To test their hypotheses, the authors assigned 7 pigs to 4 consecutive combinations of PEEP levels (optimized or low) and spontaneous breathing (present or absent) and assessed tidal recruitment with dynamic computed tomography and regional V̇/Q̇ using electrical impedance tomography. The findings of this study described a novel mechanism of injurious ventilation: spontaneous breathing in the context of lung de-recruitment (ie, low PEEP), despite improving V̇/Q̇ matching and oxygenation in comparison with muscle paralysis, caused larger pendelluft, which was proportional to tidal recruitment. However, optimization of lung recruitment with elevated PEEP reduced the intensity of the inspiratory efforts and minimized pendelluft, thereby protecting against ventilator-induced lung injury during spontaneous breathing.
Although these findings require confirmation in a clinical study, some important considerations for clinical practice emerged from this study.
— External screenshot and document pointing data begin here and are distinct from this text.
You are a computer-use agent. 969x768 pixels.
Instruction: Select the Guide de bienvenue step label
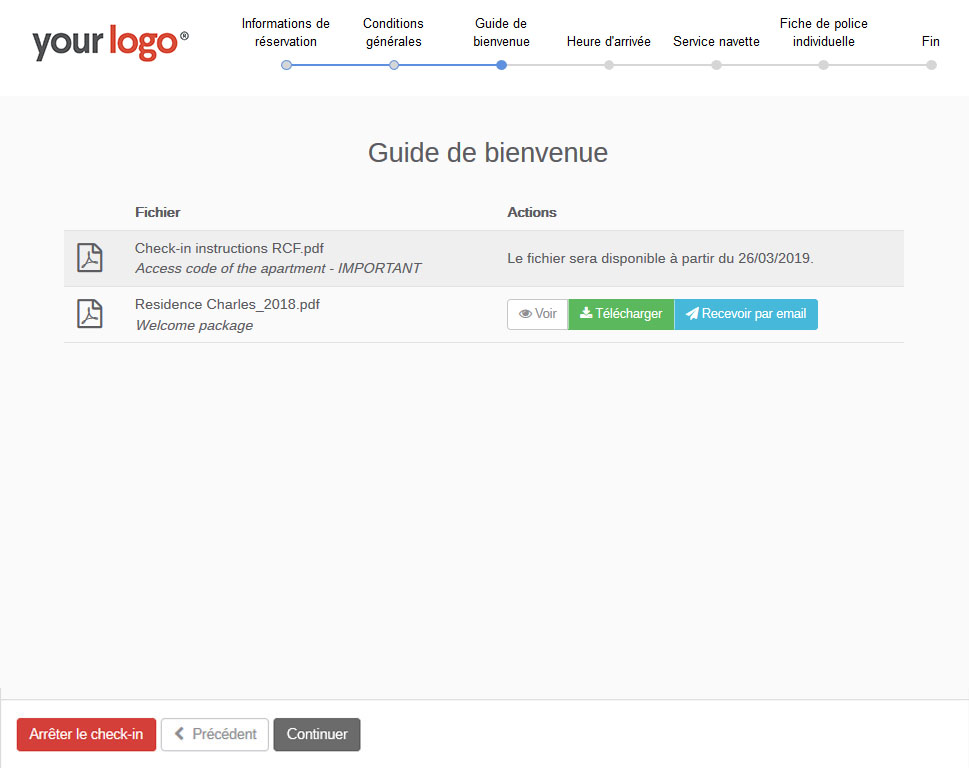tap(501, 32)
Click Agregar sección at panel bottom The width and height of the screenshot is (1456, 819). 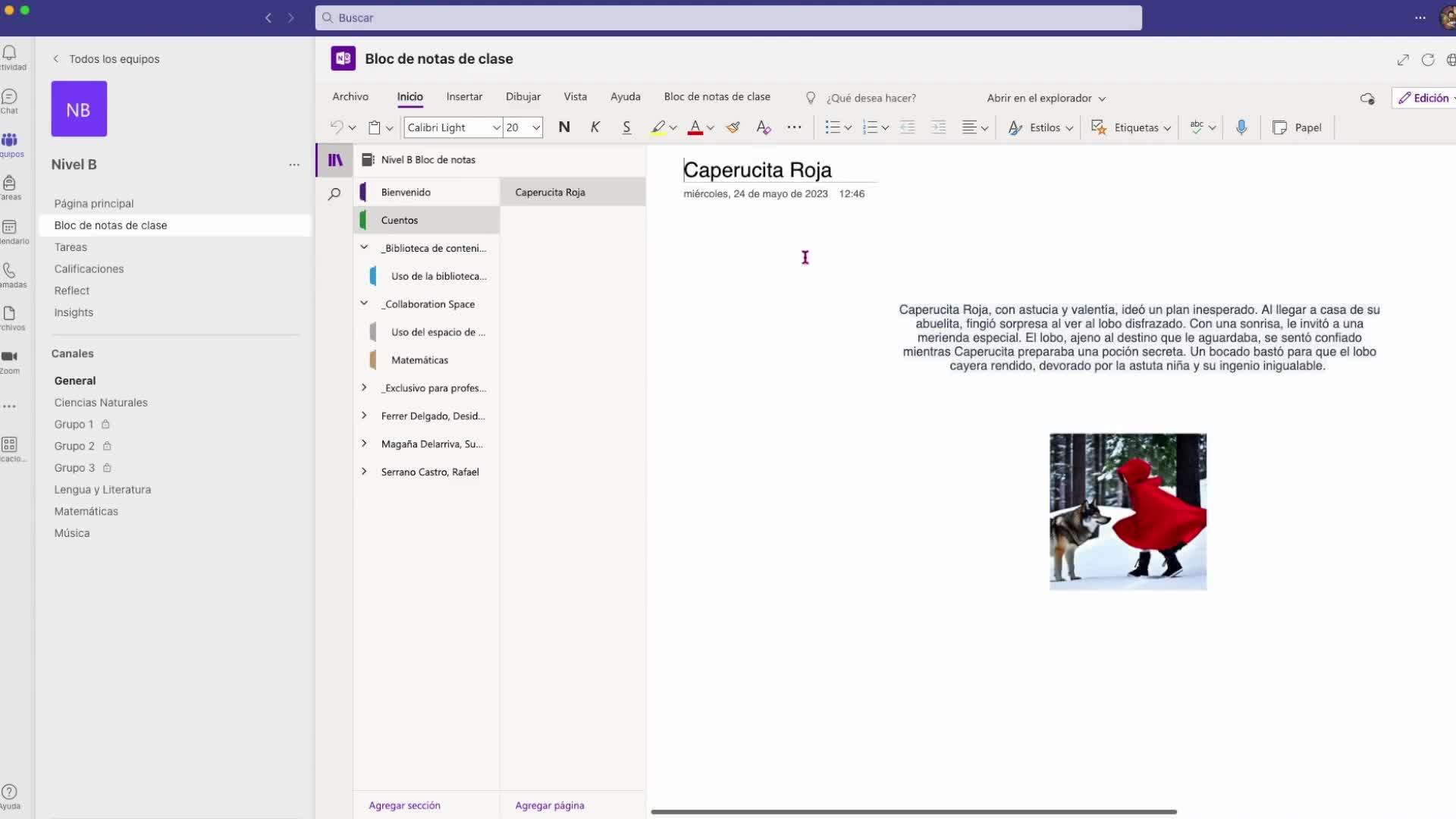404,805
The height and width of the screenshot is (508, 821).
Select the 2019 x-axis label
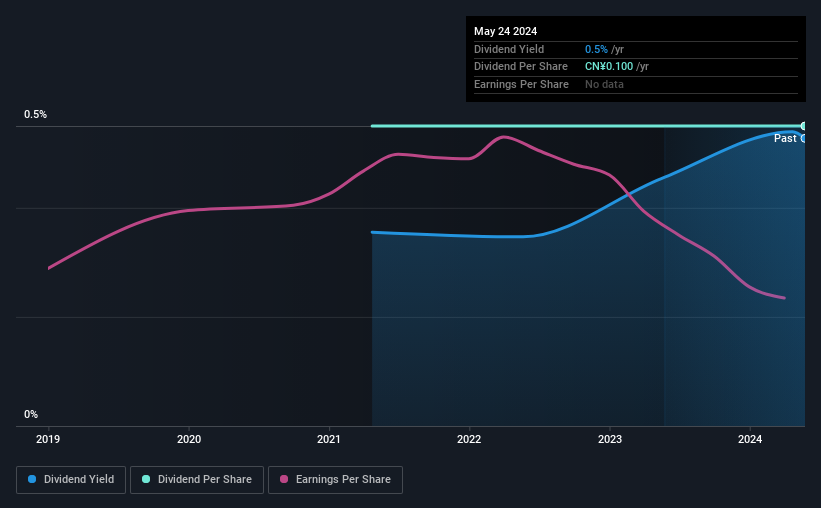click(x=48, y=439)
First, we should avoid vigorous spontaneous breathing effort during mechanical ventilation in severe ARDS, because pendelluft may contribute to lung injury and mortality; this highlights a potential mechanism for benefit of early and short-term use of muscle paralysis in these patients.14 Second, the main benefits of spontaneous breathing can be achieved when sufficient PEEP is ensuring adequate lung recruitment. Third, spontaneous breathing could be introduced early at high PEEP levels, and weaning pressure support might take priority over weaning from PEEP during the process of mechanical ventilation liberation. Fourth, standard monitoring (eg, tracheal pressure and flow) cannot detect pendelluft; therefore, additional monitoring is important, such as electrical impedance tomography15 as well as measurements of the strength of spontaneous effort (eg, esophageal manometry, electromyography, ultrasound)11 and transpulmonary driving pressure (ΔPtp = Ptpinsp − Ptpexp).16
Ultrasound-Guided Assessment of Diaphragmatic Dysfunction: A New Hope
Many experts advocate the individualization of mechanical ventilation through the tailoring of ventilator settings to the patient's specific respiratory mechanics, such as inspiratory effort and static respiratory system compliance,11 although large randomized controlled trials (RCTs) testing ventilator strategies guided by these bedside measurement techniques are still lacking.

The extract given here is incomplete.